Gene Surfing

Adventures in Family History

Fun with GEDCOM files

Farmer BullshotI came across the GEDCOM data format file some years ago and I have been surprised how little it has changed since it was originally defined back in the 1980’s.


A GEDCOM file is used to transfer family trees between different software applications and websites or just to keep as a backup. The format is based on specifications defined and maintained by the Family History Department of The Church of Jesus Christ of Latter-day Saints.

I recently had a need to split a GEDCOM file, but despite how long they have been around there are very few options for doing this, although most applications will merge files.

Strangely it is more recent innovations in DNA ancestry that brought about this requirement; there are several websites and applications that will process your DNA files for you, but to make it more beneficial they require you to upload your tree using a GEDCOM file.

But these sites only need the file to contain your direct pedigree – anyone who is not a blood relative is irrelevant and simply adds clutter to the matching  – but how do you extract your direct pedigree from your tree?

There is one website that offers a splitting service but some have been suspicious of uploading their family tree onto the internet.

> [Problem set]
(1) Repeat word for word the part of the GEDCOM post starting with "Farmer BullshotI came" and going on through "a GEDCOM file.".
(2) List the three heading lines that open the GEDCOM post.
(3) Carry on writing the GEDCOM post from the point where it stops.
The data after this post has nothing to do with it.

> [Data to examine]
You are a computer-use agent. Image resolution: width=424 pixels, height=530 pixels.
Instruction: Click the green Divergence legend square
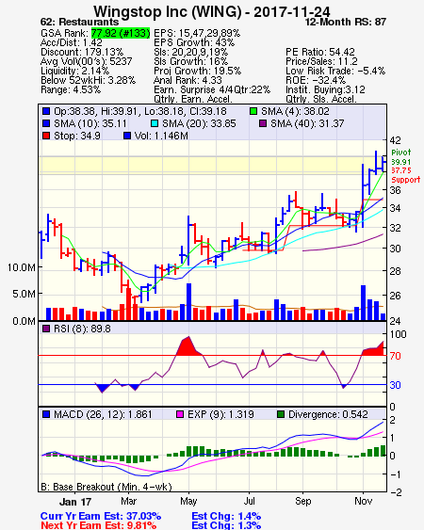(x=281, y=414)
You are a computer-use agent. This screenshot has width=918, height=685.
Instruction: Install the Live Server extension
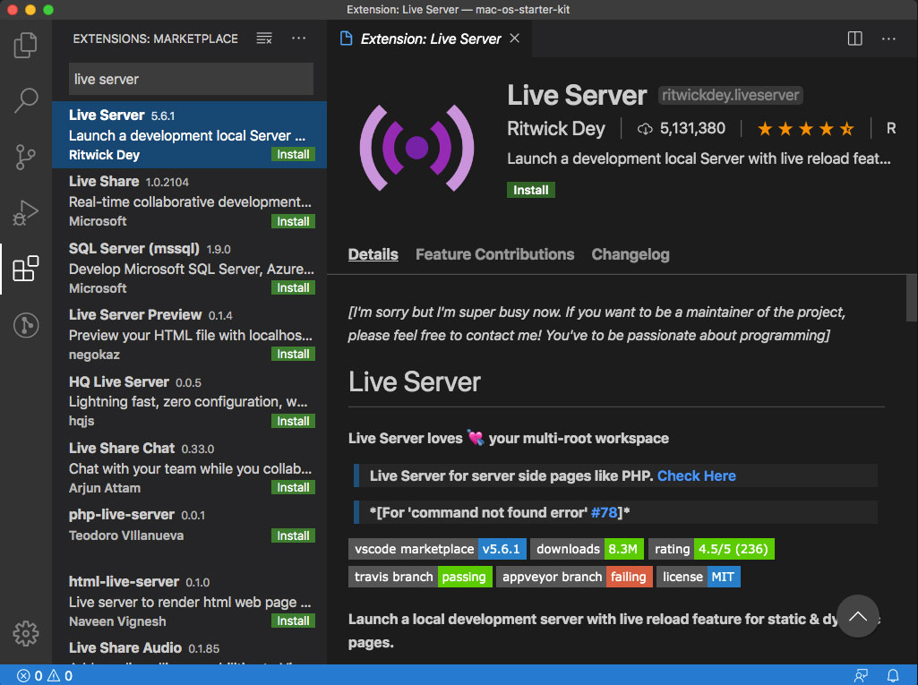pyautogui.click(x=530, y=189)
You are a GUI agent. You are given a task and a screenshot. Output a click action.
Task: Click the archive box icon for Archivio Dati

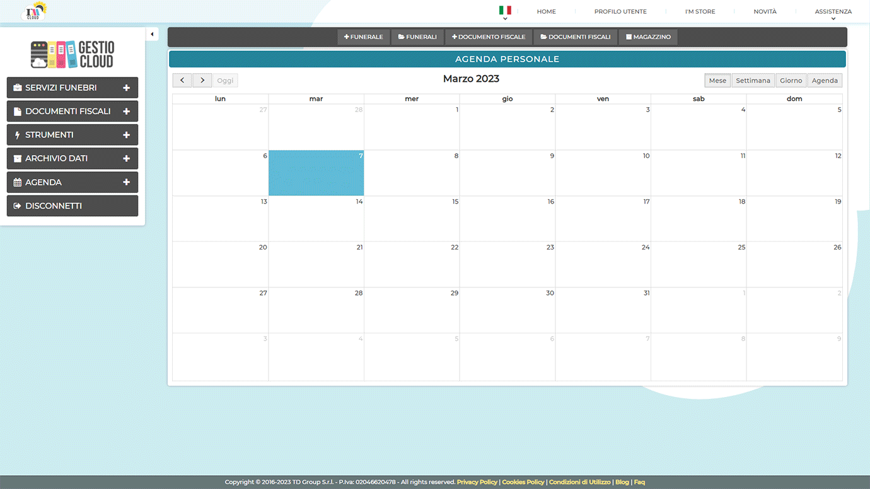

> [Answers to the tasks]
(1)
Farmer BullshotI came across the GEDCOM data format file some years ago and I have been surprised how little it has changed since it was originally defined back in the 1980’s.


A GEDCOM file is used to transfer family trees between different software applications and websites or just to keep as a backup. The format is based on specifications defined and maintained by the Family History Department of The Church of Jesus Christ of Latter-day Saints.

I recently had a need to split a GEDCOM file, but despite how long they have been around there are very few options for doing this, although most applications will merge files.

Strangely it is more recent innovations in DNA ancestry that brought about this requirement; there are several websites and applications that will process your DNA files for you, but to make it more beneficial they require you to upload your tree using a GEDCOM file.

(2)
Gene Surfing
Adventures in Family History
Fun with GEDCOM files

(3)
So I decided to have a look at the GEDCOM format in more detail and see if I could come up with something simple that would work as a Windows desktop application.

The first question is why has the format for this file changed so little in over three decades – surely using a modern XML file format would be the way to go?

The GEDCOM format was designed for an older time with simpler computer storage – the floppy disc!

Therefore the size of a GEDCOM file was very important – and is still important today.

Converting the file to an XML format would be fairly easy, but would also increase the file size at least 10 times, and although the size is still pretty small compared to other files it is still 10 x larger than it needs to be.


Collections


The GEDCOM file format is fairly simple but it does have a few quirks and you need to know how to get at the information you need.

There a number of different collections in the file

Individuals and Families are the most important and the relationship between these two collections basically defines the tree – the other collections are just references and cross-references

Each item in the file is identifies with a LEVEL – the main item of each individual has a level of 0 (zero), so it is fairly easy to break up the file into individual items.

Following the item ID is a TAG that says what the record is followed by other references and successive lines with a different tree LEVEL.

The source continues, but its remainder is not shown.